Saturday, October 1, marked a historic day for the internet. The U.S. government finally handed over control of the world wide web's "phonebook" to the Internet Corporation for Assigned Names and Numbers (ICANN) after almost 20 years of transition. The ICANN, a nonprofit organization composed of stakeholders from government organizations, members of private companies, and internet users from all over the world, now has direct control over the Internet Assigned Numbers Authority (IANA), the body that manages the web's domain name system (DNS).

Prior to the handover, ICANN already managed IANA, but the U.S. Department of Commerce, through the U.S. National Telecommunications & Information Administration (NTIA), had ultimate authority over any decisions that ICANN made. This meant that the U.S. government could overrule any resolution made by the latter.

In a press release, ICANN Board Chair Stephen D. Crocker said, "This transition was envisioned 18 years ago, yet it was the tireless work of the global Internet community, which drafted the final proposal, that made this a reality. This community validated the multistakeholder model of Internet governance. It has shown that a governance model defined by the inclusion of all voices, including business, academics, technical experts, civil society, governments and many others is the best way to assure that the internet of tomorrow remains as free, open and accessible as the internet of today."

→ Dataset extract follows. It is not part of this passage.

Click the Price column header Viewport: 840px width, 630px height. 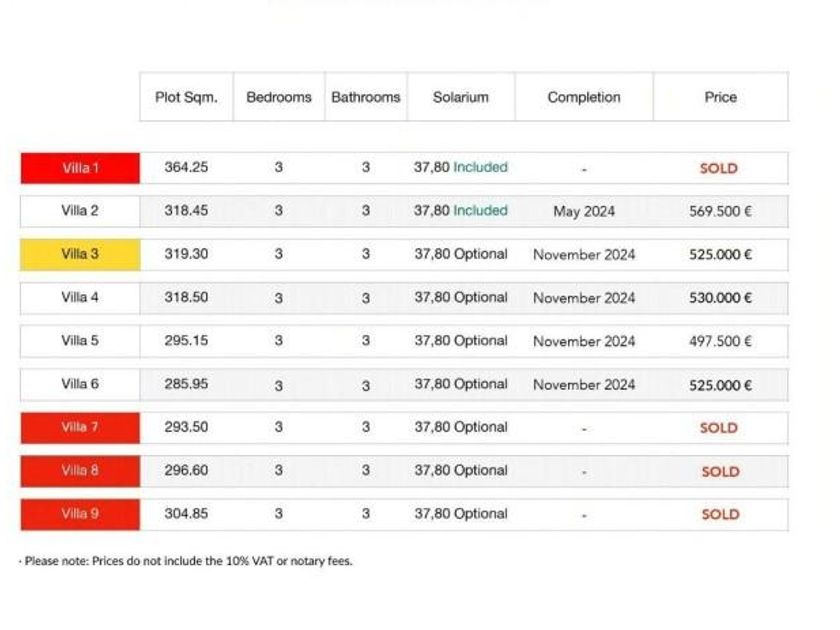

The move has heavy political implications since the internet's registry system is no longer under U.S. government control. Because the web has become a critical structure for governments worldwide, many countries, each with vested interests, feel that other nations could attempt to influence how it develops. That is why the termination of the U.S. government's direct involvement with the IANA puts everyone at ease.

Nothing will change for the average internet user, as things will still be run as they were, except that users can influence how cyberspace develops from now on (as opposed to their often out-of-touch government representatives).